Mayor Michelle Wu shares plans for recovery centers and programs after touring Long Island
BOSTON - Two weeks after the city of Boston received a key permit to rebuild a bridge to Long Island, Boston officials and health care providers toured the long abandoned addiction recovery campus hoping to establish a new model of care that's ready to go when the bridge is rebuilt in an anticipated four years.
"It's important for us to get started now and start thinking about the services that we believe we will need in the future," said Boston Public Health Commissioner Dr. Bisola Ojikutu.
The city sees promise for a state of the art public health campus in the buildings and rooms that are now frozen in time. The rooms are dilapidated, there is water and floor damage, abandoned cots and furniture when the old recovery center was suddenly evacuated nearly nine years ago when the access bridge was deemed unsafe.
"We really envision this as less so of a majority overnight emergency shelter place to sleep and that's it and more of that comprehensive campus," said Wu.
And with a substance abuse crisis ever growing in an epicenter known as Mass and Cass, the city sees rehabilitating and reopening Long Island as a public health recovery campus as key.
"Four years is too long, right, we'd love it in a year," said Louis Josephson of Bay Cove Human Services. "But the reality is, it's a big campus, it's an old campus, and we're going to work hard as heck to get it done as fast as possible."

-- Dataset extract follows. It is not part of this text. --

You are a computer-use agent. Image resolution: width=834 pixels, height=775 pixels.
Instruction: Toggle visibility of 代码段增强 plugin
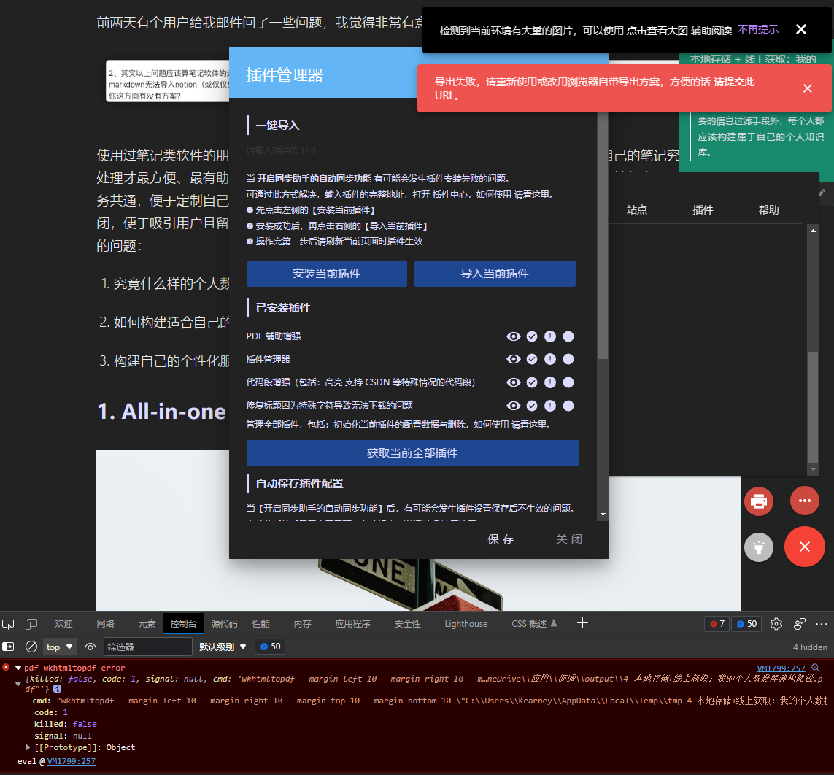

Eleven buildings are slated to be stabilized from roofs, to masonry to HVAC systems with bids now going out and construction anticipated by begin by next spring. The city has been overwhelmed by what has become a greater criminal element on Mass and Cass and how to deal with it. It's a long road head but Long Island is seen as an island of opportunity.

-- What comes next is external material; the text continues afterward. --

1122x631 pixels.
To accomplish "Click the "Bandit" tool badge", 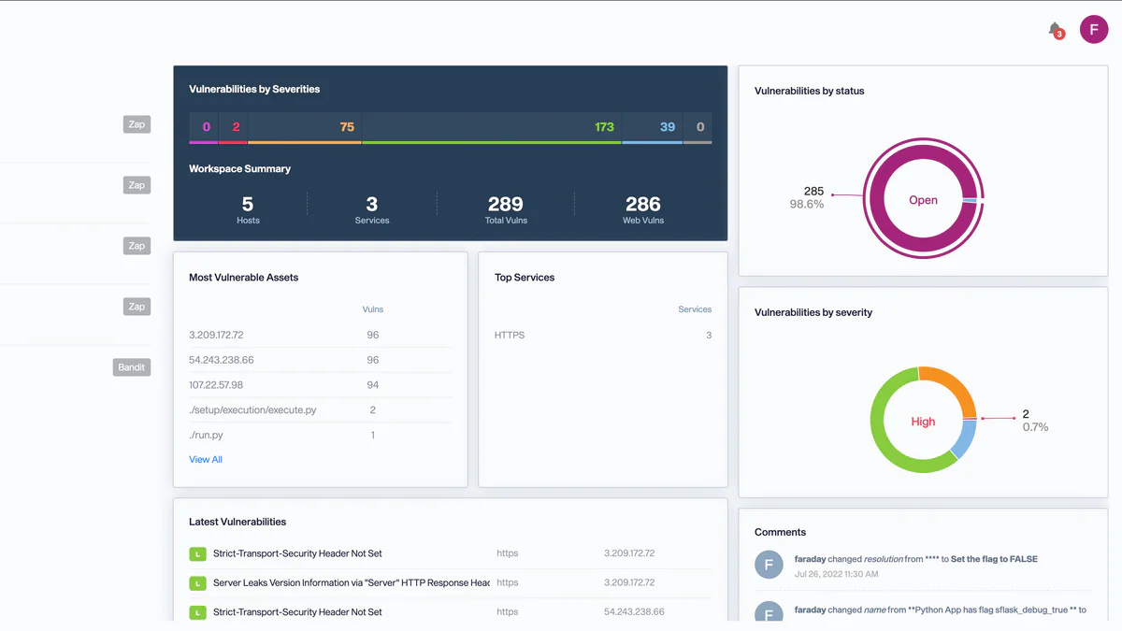I will (131, 366).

"I think that one of the problems is we don't have enough resources available for people and that's one of the things we're hoping that building Long Island will alleviate," said Ojikutu.
Access to the island is through the city of Quincy, which is appealing the permit, saying rebuilding the bridge is a burden on the environment and neighborhoods. But the Wu Administration hopes to have all permits in place by the end of the year.